Alunos abrem 'orçamentos secretos'

UNIVERSITÁRIOS TIVERAM DE LUTAR PARA OBTER DADOS DE PREFEITURAS

Moacir Assunção, O Estado de S.Paulo

04 de junho de 2010 | 00h00

Interessados em conhecer detalhes do Orçamento de 82 municípios paulistas, estudantes de Ciências Contábeis da Universidade Nove de Julho (Uninove), receberam respostas surpreendentes quando tentavam acessar os dados que, por definição, deveriam ser públicos e transparentes. Em uma cidade, o contador da prefeitura perguntou se o professor "não tinha o que fazer". Em outro, o secretário municipal de Finanças afirmou que o Orçamento municipal "era um dado sigiloso", como se fosse o de uma empresa privada.

Um terceiro pediu que os universitários comparecessem à prefeitura munidos de uma carta assinada pelo reitor da universidade com a descrição do trabalho, para "decidir se dariam ou não a informação". São Bernardo do Campo pediu R$ 580 para tirar cópia da documentação.

Sem saber o que fazer, eles voltaram, revoltados, a falar com o professor Wladimir Viveiro, da disciplina de Direito Tributário, que passara a tarefa. "Expliquei para os alunos que aquelas eram informações públicas, que as prefeituras e Câmaras Municipais tinham obrigação de passar, sob pena de responder ao Ministério Público e à Justiça", disse ele.

Os estudantes retornaram e, depois de pressionar prefeitos e vereadores, obtiveram as informações.
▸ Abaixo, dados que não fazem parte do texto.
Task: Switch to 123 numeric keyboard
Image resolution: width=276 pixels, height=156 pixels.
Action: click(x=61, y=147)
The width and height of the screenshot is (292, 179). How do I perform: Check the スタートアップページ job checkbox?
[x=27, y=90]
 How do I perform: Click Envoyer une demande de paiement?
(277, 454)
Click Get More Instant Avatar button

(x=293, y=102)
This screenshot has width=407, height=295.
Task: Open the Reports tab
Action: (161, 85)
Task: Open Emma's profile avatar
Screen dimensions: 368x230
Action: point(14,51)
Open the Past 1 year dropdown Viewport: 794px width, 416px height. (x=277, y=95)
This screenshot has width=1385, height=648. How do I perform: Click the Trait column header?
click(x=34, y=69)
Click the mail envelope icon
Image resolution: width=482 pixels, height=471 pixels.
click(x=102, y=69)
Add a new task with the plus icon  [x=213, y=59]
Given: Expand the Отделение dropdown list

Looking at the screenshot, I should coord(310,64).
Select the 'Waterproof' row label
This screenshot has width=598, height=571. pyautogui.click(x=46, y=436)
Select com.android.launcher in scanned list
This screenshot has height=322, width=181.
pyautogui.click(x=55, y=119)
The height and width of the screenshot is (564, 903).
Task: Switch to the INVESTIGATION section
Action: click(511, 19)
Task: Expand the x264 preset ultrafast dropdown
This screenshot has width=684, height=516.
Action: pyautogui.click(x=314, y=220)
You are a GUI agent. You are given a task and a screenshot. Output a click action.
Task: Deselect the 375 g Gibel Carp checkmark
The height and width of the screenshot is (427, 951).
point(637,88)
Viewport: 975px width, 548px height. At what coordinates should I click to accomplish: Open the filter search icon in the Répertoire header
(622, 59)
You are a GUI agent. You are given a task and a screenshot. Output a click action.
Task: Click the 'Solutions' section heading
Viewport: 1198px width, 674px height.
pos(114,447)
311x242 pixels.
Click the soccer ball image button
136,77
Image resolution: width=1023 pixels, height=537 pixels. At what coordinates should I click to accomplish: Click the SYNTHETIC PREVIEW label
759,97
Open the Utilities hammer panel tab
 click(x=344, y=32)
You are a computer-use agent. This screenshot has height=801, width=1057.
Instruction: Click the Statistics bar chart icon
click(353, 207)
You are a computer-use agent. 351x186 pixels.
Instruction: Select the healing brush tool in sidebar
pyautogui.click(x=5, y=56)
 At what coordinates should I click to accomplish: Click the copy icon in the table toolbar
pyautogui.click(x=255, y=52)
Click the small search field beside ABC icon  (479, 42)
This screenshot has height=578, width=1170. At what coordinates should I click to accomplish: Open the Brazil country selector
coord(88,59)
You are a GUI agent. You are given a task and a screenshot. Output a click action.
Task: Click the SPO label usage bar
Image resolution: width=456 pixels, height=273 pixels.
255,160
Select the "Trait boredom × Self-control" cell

Ainda assim, houve casos de parlamentares, responsáveis pela aprovação das leis orçamentárias, que disseram, candidamente, "não saber de quanto era o Orçamento da cidade".

Resultados. A pesquisa revelou dados curiosos. "Algumas cidades, como Salesópolis e Biritiba Mirim, são praticamente inviáveis porque dependem em quase 90% de transferências do Estado e da União", contou o professor. Em outras, os valores gastos com temas como meio ambiente e cultura são pouco maiores que R$ 1 por habitante.

Na maior parte dos municípios, os gastos com a manutenção das Câmaras superam, com folga, os valores despendidos com educação e saúde. Somente como um exemplo, Ferraz de Vasconcelos, na Grande São Paulo, dedica R$ 1,30 por habitante à cultura e R$ 0,28 ao meio ambiente.

"Além do conhecimento obtido, fazer este trabalho ajudou a criar nos alunos uma forte noção de cidadania. Eles perceberam que têm o direito de exigir informações públicas que as administrações tratam como sigilosos, contrariando a Constituição, que estabelece os princípios de publicidade e transparência", afirmou Viveiro. Os alunos aprovaram a proposta. Monique Machado Alves, de 19 anos, que pesquisou Diadema, disse que sua cabeça mudou a partir do trabalho. "Orçamento era algo que eu nem tinha ideia direito do que se tratava. Hoje, posso explicar tudo à minha família."

Seu colega, Wellington Veríssimo Cavalcante, que estudou Embu Guaçu, concorda. "Nunca pensei que seria capaz de decifrar números tão complicados", afirmou. Entre outras curiosidades, ele descobriu que a cidade gasta R$ 1 por habitante com esporte e ínfimos R$ 20 com saúde.